Winston Rowe & Associates has prepared this article to detail the benefits of investing in apartment buildings versus single family homes.
Many investors would rather invest in single family homes than apartment buildings. However, the problem is that it is somewhat difficult to get positive cash flow houses. One apartment building may provide as much cash flow as twenty little houses. And once you have management in place it may be a lot less work.
When considering apartment buildings, you must remember to buy properties that will have positive cash flow from the start, based on the current income and all of your projected expenses including management. You are an investor, not a manager, and a good income property should pay for management and still produce positive cash flow. It is a good idea to investigate and verify details before making an offer; this will ensure for a honest investment.

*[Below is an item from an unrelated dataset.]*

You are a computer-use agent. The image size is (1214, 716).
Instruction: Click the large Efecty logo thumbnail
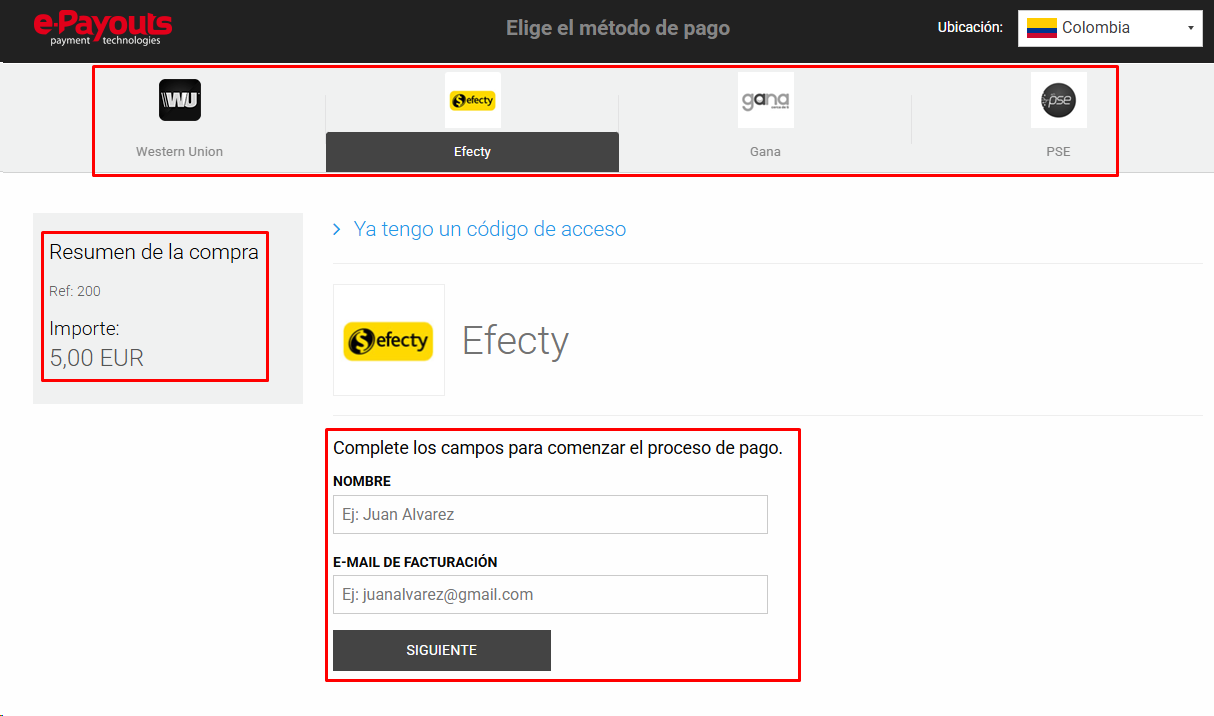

Start by verifying income. There should be rental agreements signed by tenants, and rental histories showing if there are any problem tenants or late payments. Look for rental deposit documents also, to see amounts and where the deposits are kept. Also ask to see service contracts and agreements. Do they transfer, or are you free to seek better deals? These can include property management agreements, landscaping, snow plowing, pool cleaning service, and cooling system maintenance agreements.
Get the last 24 months income and expense statements, and look for anything unusual, like expenses that are too low or income that seems too high. Review the rent roll, and find out if the rents are over or under the market rates for the area. If there are employees, look at the payroll records for any surprises, like accrued vacation time that you’ll have to pay.
For the exterior inspection, you will want to first walk around and take notes. Watch for anything that looks unusual or in need of repair. Then you can get professional inspections, if necessary. You want to verify that the electrical and plumbing systems are up to date and meet current codes. You also want to get an estimate on how many years.
Take notes, and list problems, and estimated costs to correct them. You can use these notes during subsequent negotiations. The problems investors run into when buying income properties are usually not unforeseeable. They can be avoided or resolved if you just do your due diligence. Use a checklist so you won’t forget anything.